By the time I headed off to Austin to attend college, I decided it was time to explore some other Christian traditions besides the Episcopal faith. During my first semester, I lived on campus, but had no car. So I visited nearly every church that was within walking distance: Baptist, Methodist, non-denominational, and yes, even Episcopal. (Unfortunately, I had not even heard of the Orthodox Church, even though I lived but a short walk from St. Elias’, near downtown Austin).
In January, I moved off campus, into an apartment that was a few blocks away from a very large Southern Baptist church. Naturally, I decided to check it out. The strong preaching there reminded me of what I had heard at my high school friends’ churches, and the seriousness with which the people there seemed to take their faith greatly impressed me. And the short distance from my apartment didn’t hurt either!
Although I still felt some loyalty to the Episcopal Church, primarily due to my love for my mother, I felt like I could stay in that tradition no longer. The Baptist church’s preaching, along with the enthusiasm of its people, were something that I had never seen in my own church, and they drew me like a magnet. I correctly guessed that my mother would be hurt by my decision, but I prayed that she would agree to disagree with me about religion (which she eventually did).
For the next two years, I alternated between living in Austin and living in my parents’ home in Pasadena, where I worked as an engineering co-op student at IBM in Clear Lake City. In my church involvement, I alternated between my church in Austin and various Baptist (and occasionally other evangelical) churches near my parents’ house.

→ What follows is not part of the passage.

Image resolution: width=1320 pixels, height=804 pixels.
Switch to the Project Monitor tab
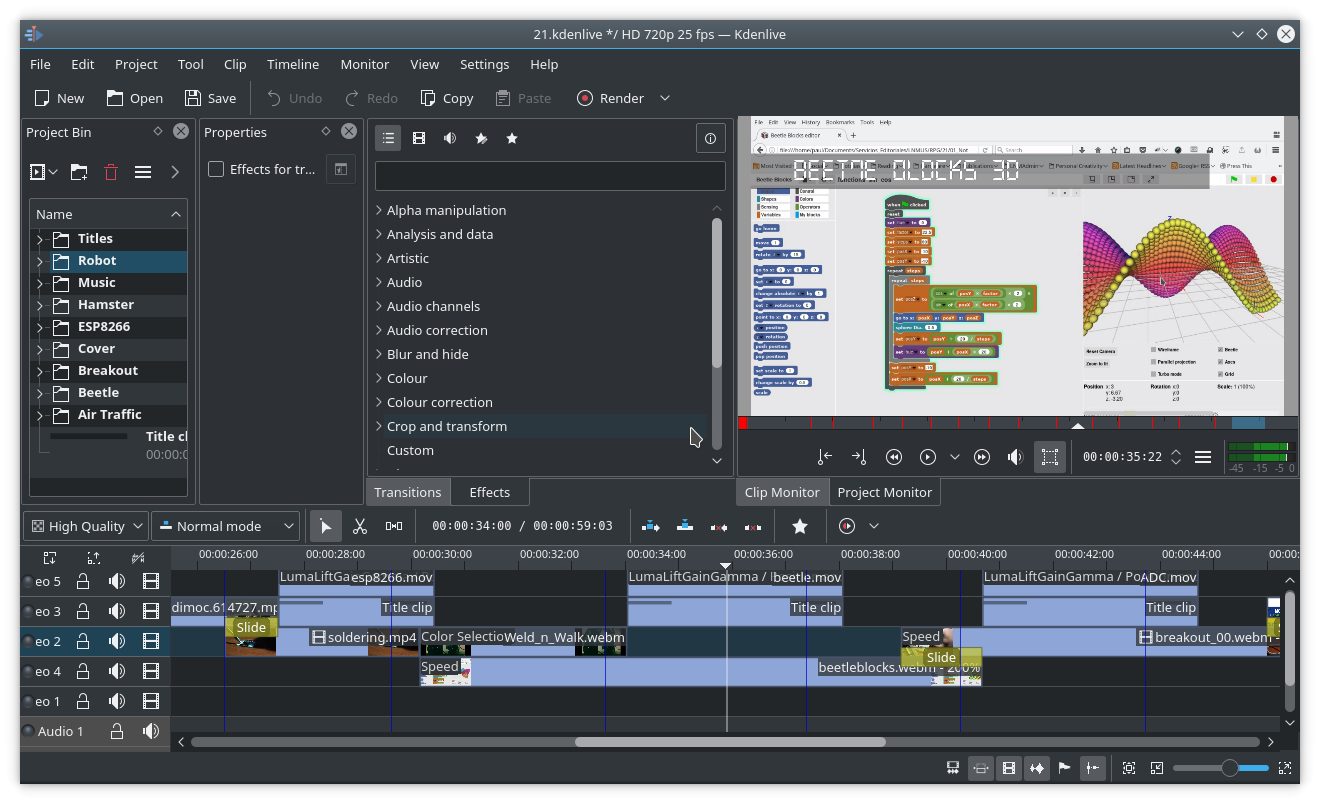click(884, 491)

In spite of attending church fairly regularly, and staying in touch with my high school friends, I still was unwilling to change my life. I wanted the ruler of my life to be ME, not God.
Over those two years, however, God gradually broke through to me, and convinced me that I could not be my own ruler and receive all the blessings of Christianity at the same time. I fought and fought him, but I finally had to give up. On January 15, 1989, at the end of the morning worship service at my church in Austin, when the invitation was given, I went forward and once and for all dedicated my life to Christ. I was baptized a week later, and I thus became a full-fledged member of the church that I would belong to for life.